La Cour de cassation a rendu, le 10 septembre 2025, une décision qui pourrait avoir des répercussions concrètes dans les relations de travail. Saisie d’un pourvoi (n°23-22.732), la chambre sociale a confirmé le droit pour un salarié placé en arrêt maladie pendant ses congés payés de reporter ces jours, à condition d’en avoir informé son employeur.
Un litige porté jusqu’à la haute juridiction
L’affaire concernait une salariée à qui la justice avait demandé de restituer un trop-perçu d’indemnité de congé payé. Lors du calcul des sommes dues, la cour d’appel avait refusé de considérer comme consommés les jours de congé coïncidant avec un arrêt maladie, estimant qu’ils devaient être reportés.
Contestant cette approche, l’employeur avait saisi la Cour de cassation.
Deux droits aux finalités distinctes
Dans sa décision, la Cour rappelle que le congé payé et l’arrêt maladie ne poursuivent pas le même objectif.

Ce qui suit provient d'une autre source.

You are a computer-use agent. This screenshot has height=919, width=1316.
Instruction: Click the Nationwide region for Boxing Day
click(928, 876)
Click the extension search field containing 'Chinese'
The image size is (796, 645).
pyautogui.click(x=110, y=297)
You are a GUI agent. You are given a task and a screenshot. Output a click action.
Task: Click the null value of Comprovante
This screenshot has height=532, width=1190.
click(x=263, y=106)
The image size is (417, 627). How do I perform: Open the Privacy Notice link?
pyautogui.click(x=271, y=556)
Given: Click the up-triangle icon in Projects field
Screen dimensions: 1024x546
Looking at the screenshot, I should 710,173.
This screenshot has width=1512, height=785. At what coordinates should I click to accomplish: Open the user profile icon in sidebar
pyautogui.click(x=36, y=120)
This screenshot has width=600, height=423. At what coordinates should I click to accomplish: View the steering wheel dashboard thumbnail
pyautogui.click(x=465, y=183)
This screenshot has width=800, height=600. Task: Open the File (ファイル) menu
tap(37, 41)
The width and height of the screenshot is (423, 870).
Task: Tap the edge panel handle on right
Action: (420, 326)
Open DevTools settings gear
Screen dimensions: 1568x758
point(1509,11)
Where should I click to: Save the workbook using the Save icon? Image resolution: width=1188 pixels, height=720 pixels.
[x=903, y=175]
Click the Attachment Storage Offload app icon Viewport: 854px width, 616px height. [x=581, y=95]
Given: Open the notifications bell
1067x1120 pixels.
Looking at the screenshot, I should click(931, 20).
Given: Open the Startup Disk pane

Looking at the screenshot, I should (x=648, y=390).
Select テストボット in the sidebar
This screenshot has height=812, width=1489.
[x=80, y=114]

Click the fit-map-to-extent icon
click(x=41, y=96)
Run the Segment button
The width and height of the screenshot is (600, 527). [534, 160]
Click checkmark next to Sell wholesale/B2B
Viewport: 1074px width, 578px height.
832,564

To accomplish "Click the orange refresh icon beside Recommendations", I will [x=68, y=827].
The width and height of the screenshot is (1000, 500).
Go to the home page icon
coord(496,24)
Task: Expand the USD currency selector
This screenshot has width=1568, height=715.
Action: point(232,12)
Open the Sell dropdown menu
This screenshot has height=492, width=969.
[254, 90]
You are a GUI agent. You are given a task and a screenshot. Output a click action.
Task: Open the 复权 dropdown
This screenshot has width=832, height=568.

- Le premier vise à permettre au salarié de se reposer et de bénéficier d’une période de loisirs.
- Le second a pour finalité de favoriser le rétablissement d’un état de santé altéré.
Or, lorsqu’une maladie survient pendant les vacances, l’objectif du repos n’est plus atteint. Le salarié doit donc pouvoir bénéficier ultérieurement des jours de congé dont il n’a pas réellement profité.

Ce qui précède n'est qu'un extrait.